These ought to be cleaned up when you delete the container. (Thus, it is not OK to delete them, because Docker believes that it has control of /var/lib/docker.)
I want to monitor docker containers log from non-root user(td-agent) and on host server,
sudo chmod o+rx /var/lib/docker
sudo find /var/lib/docker/containers/ -type d -exec chmod o+rx {} \;
sudo find /var/lib/docker/containers/ -type f -exec chmod o+r {} \;
But containers directory rollback 600 and each container directory keep 600.

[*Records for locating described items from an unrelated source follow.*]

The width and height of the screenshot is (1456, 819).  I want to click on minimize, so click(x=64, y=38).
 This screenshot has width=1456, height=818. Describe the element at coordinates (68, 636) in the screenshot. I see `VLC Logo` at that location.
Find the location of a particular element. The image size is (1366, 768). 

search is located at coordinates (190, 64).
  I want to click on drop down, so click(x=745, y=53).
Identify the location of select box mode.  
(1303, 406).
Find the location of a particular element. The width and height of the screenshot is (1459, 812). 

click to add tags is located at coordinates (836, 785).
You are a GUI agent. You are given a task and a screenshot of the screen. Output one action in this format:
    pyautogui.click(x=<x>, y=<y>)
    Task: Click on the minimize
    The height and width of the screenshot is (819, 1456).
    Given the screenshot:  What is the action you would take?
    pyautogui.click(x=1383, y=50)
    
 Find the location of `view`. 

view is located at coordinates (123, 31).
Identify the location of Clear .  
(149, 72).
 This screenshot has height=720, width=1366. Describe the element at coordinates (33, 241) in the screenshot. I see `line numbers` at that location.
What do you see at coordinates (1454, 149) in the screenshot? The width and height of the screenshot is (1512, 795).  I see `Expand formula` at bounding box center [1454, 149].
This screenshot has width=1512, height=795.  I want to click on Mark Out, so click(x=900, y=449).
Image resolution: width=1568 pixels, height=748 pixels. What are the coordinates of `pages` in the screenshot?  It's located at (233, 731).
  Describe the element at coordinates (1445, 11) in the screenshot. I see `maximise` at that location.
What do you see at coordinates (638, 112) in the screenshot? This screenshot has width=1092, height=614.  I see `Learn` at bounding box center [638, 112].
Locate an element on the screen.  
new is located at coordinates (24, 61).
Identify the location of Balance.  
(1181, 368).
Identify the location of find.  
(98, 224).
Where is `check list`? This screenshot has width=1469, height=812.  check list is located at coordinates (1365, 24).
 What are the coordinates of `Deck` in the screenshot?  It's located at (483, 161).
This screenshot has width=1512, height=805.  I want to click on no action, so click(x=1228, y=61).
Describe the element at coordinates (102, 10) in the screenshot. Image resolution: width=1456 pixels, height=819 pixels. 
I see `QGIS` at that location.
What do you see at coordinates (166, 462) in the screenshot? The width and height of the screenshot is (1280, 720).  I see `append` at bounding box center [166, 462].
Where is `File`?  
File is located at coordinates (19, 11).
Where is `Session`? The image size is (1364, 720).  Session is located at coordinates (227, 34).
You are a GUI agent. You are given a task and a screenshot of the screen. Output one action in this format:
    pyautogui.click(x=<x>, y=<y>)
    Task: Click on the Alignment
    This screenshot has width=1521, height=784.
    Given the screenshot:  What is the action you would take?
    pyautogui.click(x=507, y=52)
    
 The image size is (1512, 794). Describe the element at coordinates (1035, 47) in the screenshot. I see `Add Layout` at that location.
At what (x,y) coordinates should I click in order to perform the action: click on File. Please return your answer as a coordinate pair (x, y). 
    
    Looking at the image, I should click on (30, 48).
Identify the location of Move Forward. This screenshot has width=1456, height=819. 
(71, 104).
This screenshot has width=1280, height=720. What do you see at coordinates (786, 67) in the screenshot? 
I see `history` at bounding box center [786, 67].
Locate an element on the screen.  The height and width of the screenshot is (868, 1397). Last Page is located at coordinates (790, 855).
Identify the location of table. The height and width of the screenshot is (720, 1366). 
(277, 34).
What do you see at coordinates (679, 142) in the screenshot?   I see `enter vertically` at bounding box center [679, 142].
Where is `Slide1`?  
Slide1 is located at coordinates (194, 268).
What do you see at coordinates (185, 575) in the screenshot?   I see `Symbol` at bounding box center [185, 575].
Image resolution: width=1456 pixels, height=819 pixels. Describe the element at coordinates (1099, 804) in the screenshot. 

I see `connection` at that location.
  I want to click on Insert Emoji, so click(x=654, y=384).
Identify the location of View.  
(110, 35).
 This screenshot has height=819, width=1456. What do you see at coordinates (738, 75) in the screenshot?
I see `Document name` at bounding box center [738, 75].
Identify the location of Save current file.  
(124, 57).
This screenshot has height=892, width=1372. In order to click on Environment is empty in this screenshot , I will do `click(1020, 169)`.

# find /var/lib/docker/containers -ls
143142 4 drwx------ 4 root root 4096 Aug 14 12:01 /var/lib/docker/containers
146027 4 drwx------ 2 root root 4096 Aug 14 12:00 /var/lib/docker/containers/145efa73652aad14e1706e8fcd1597ccbbb49fd756047f3931270b46fe01945d
146031 4 -rw-r--r-- 1 root root 190 Aug 14 12:00 /var/lib/docker/containers/145efa73652aad14e1706e8fcd1597ccbbb49fd756047f3931270b46fe01945d/hostconfig.json
146046 4 -rw-r--r-- 1 root root 13 Aug 14 12:00 /var/lib/docker/containers/145efa73652aad14e1706e8fcd1597ccbbb49fd756047f3931270b46fe01945d/hostname
146047 4 -rw-r--r-- 1 root root 174 Aug 14 12:00 /var/lib/docker/containers/145efa73652aad14e1706e8fcd1597ccbbb49fd756047f3931270b46fe01945d/hosts
146030 4 -rw-r--r-- 1 root root 3305 Aug 14 12:00 /var/lib/docker/containers/145efa73652aad14e1706e8fcd1597ccbbb49fd756047f3931270b46fe01945d/config.json
146049 4 -rw------- 1 root root 1853 Aug 14 12:00 /var/lib/docker/containers/145efa73652aad14e1706e8fcd1597ccbbb49fd756047f3931270b46fe01945d/145efa73652aad14e1706e8fcd1597ccbbb49fd756047f3931270b46fe01945d-json.log
146050 4 drwx------ 2 root root 4096 Aug 14 12:01 /var/lib/docker/containers/f09796f978ef5bab1449d2d10d400228eb76376579e7e33c615313eeed53f370
146054 4 -rw-r--r-- 1 root root 190 Aug 14 12:01 /var/lib/docker/containers/f09796f978ef5bab1449d2d10d400228eb76376579e7e33c615313eeed53f370/hostconfig.json
146056 4 -rw-r--r-- 1 root root 13 Aug 14 12:01 /var/lib/docker/containers/f09796f978ef5bab1449d2d10d400228eb76376579e7e33c615313eeed53f370/hostname
146057 4 -rw-r--r-- 1 root root 174 Aug 14 12:01 /var/lib/docker/containers/f09796f978ef5bab1449d2d10d400228eb76376579e7e33c615313eeed53f370/hosts
146053 4 -rw-r--r-- 1 root root 3286 Aug 14 12:01 /var/lib/docker/containers/f09796f978ef5bab1449d2d10d400228eb76376579e7e33c615313eeed53f370/config.json
146058 4 -rw------- 1 root root 1843 Aug 14 12:01 /var/lib/docker/containers/f09796f978ef5bab1449d2d10d400228eb76376579e7e33c615313eeed53f370/f09796f978ef5bab1449d2d10d400228eb76376579e7e33c615313eeed53f370-json.log
How to monitor this each json.log? or any other good monitoring way?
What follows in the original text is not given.